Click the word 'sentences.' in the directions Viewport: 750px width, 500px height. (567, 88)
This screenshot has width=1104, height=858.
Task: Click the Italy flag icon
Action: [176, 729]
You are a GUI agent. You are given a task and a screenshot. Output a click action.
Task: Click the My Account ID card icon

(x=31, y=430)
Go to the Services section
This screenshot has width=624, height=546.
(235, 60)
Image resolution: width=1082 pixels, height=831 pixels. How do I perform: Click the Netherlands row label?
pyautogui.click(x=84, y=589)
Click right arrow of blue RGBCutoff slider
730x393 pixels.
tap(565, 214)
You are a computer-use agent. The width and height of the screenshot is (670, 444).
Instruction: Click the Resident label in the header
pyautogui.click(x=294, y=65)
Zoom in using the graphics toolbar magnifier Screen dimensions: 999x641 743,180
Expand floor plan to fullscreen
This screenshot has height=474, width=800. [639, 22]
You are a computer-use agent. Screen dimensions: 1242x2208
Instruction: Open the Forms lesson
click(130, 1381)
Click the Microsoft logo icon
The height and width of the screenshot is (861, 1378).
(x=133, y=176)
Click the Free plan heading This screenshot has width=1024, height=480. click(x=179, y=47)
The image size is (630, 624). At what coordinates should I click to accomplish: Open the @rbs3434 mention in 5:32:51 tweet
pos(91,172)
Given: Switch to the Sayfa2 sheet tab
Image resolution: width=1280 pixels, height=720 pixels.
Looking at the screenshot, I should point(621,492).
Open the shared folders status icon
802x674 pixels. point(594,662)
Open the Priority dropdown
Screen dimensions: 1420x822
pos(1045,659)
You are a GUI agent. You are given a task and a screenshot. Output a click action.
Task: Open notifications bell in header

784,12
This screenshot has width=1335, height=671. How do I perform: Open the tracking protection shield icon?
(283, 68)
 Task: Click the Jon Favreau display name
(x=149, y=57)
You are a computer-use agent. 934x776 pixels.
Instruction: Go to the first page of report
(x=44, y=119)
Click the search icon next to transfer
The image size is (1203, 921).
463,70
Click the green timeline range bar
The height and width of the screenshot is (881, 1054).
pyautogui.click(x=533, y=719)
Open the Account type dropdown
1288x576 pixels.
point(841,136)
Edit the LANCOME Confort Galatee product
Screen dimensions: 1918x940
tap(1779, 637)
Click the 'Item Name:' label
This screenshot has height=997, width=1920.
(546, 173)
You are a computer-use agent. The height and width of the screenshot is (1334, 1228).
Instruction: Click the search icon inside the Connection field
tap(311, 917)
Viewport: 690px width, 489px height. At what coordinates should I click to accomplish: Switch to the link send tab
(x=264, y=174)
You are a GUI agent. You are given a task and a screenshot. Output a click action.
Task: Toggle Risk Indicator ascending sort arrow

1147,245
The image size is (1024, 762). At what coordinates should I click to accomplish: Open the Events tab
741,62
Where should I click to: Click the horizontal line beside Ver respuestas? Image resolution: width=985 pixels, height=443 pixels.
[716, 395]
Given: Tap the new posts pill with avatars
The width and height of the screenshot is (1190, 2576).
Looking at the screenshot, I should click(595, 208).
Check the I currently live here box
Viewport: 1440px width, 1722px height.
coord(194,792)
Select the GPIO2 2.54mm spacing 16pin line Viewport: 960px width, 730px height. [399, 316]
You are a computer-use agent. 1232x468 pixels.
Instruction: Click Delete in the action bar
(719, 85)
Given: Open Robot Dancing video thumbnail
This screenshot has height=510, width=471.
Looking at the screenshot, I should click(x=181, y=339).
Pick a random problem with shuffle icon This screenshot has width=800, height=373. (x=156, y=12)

WHAT IS EXPECTED: Please copy, exactly as written, every line in the listing above from the line with "This screenshot has width=1335, height=671." up to and including the line with "Edit the LANCOME Confort Galatee product".

TASK RESULT:
This screenshot has width=1335, height=671. How do I perform: Open the tracking protection shield icon?
(283, 68)
 Task: Click the Jon Favreau display name
(x=149, y=57)
You are a computer-use agent. 934x776 pixels.
Instruction: Go to the first page of report
(x=44, y=119)
Click the search icon next to transfer
The image size is (1203, 921).
463,70
Click the green timeline range bar
The height and width of the screenshot is (881, 1054).
pyautogui.click(x=533, y=719)
Open the Account type dropdown
1288x576 pixels.
point(841,136)
Edit the LANCOME Confort Galatee product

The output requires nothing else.